You could always depend on Henry to be the straw that stirred the collective drink. I shook my head. “If you don’t stop, I’m going to take you out back and beat the crap out of you myself. Let me see your hand.”

“No.”

For the second time in the conversation, our eyes met. “Let me see it.”

The smile faded, and his face became cigar-store-Indian immobile. We stood there like that, unmoving, and then I turned back toward the makeshift ring with the white bar towel in my hand.

I caught the eye of the three unofficial officials as I sidled against the crowd.
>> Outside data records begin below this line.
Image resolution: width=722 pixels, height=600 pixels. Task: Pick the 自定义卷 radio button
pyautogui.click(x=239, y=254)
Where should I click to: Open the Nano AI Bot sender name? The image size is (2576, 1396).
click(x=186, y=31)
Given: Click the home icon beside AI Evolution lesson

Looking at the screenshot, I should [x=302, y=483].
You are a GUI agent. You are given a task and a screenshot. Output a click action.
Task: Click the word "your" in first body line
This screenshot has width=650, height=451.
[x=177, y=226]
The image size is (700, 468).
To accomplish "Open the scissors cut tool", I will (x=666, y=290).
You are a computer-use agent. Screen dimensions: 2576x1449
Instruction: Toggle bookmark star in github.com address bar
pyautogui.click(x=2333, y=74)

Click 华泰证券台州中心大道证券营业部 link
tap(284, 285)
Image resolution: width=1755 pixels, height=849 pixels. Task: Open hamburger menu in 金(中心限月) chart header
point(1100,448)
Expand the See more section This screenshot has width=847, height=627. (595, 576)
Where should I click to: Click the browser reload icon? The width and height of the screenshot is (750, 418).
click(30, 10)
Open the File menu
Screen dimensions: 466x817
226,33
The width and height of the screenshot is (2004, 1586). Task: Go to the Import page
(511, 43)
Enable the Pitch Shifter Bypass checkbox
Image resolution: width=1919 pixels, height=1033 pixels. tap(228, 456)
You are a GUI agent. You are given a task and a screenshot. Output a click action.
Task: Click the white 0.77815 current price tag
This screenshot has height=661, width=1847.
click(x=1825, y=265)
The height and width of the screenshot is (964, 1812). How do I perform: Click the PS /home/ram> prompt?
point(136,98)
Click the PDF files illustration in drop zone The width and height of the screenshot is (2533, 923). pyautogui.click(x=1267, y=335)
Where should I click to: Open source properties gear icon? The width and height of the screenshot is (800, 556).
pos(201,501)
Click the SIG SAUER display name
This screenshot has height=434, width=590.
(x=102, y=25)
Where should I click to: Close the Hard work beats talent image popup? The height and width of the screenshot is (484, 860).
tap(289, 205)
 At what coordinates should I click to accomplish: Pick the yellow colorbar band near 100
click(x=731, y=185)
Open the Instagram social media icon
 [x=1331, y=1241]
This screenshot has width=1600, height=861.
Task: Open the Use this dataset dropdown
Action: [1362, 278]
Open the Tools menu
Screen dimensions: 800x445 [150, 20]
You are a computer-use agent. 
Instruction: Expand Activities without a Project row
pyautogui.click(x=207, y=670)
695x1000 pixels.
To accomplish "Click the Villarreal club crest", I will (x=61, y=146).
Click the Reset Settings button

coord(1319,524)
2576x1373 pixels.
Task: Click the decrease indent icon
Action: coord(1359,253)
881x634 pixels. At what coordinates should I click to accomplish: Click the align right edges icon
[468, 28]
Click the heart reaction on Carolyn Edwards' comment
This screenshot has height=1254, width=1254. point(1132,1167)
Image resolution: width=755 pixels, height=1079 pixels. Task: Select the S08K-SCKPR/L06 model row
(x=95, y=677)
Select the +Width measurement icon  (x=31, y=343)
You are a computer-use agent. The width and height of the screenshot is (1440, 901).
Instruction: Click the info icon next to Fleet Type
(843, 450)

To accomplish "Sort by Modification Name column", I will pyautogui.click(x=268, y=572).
Niall leaned over and spit in the nearest spittoon and then looked up at me with a questioning look on his face.

“His hand is broken.”

He shook his head. “What?”

I leaned in a little closer, watching as Cliff Cly approached, sipping a beer from his gloved hand. He gargled a little and then swallowed. I continued to speak to the rancher in a low voice. “The Indian’s hand is broken. He can’t fight.”

“You’re shittin’ me.” He gave a worried glance around the room. “That’s not good.”

Cly trailed his elbows on the top rope and looked down at us. “What’s the holdup?”

Niall looked at the soon-to-be champion by default and nodded toward me. “He says the Indian’s hand is busted, and he can’t fight.”

He swallowed the beer in his mouth, the sneer spreading across his lips. “That’s bullshit.”

I kept my eyes on the rancher. “His left is useless; there’s no way he’ll be able to continue.”

Niall shrugged. “Well then, he forfeits his five hundred dollars, and Cliff here becomes champion.”

I felt something nudging me in the side and turned to see the toe of Cliff Cly’s boot poking me in the ribs. “He’s a chickenshit-just like you.” He took another gulp of his beer and looked down at me.

I thought about what good a quality, grade-A ass whipping would do the man. “Another time.” I turned back to the ring judges.

“That’s what I told your daughter.” I ignored him and started to speak to Niall, but Cly interrupted again. “On the phone, she was coming on to me pretty hard, so I told her the next time she was in state I’d give her the high hard one.”

That’s when he spit the beer on me.

I stood there for a second, hoping that he hadn’t done what he did, but the persistent tickling of used beer and spittle dripped off my hair and onto my shirt.

I can’t be sure, but I guess it was about then that I looked back up at him and thought about Henry, the election, Mary Barsad, the investigation, my father’s homestead, but mostly about Cady, all of it ganging up on me- and something just broke.

My hand was on the ropes before I could think about what I was doing, and it was like my muscles were intent on a little trip and my mind was just along for the ride. Cly backed away as I ducked under the top rope, and he watched with a cocky interest as I wrapped the corner towel around my right hand.

As I wrapped my other hand, he kicked his head sideways, stretched the muscles in his neck, shuffled a few steps, and moved to my left. “C’mon, old man.”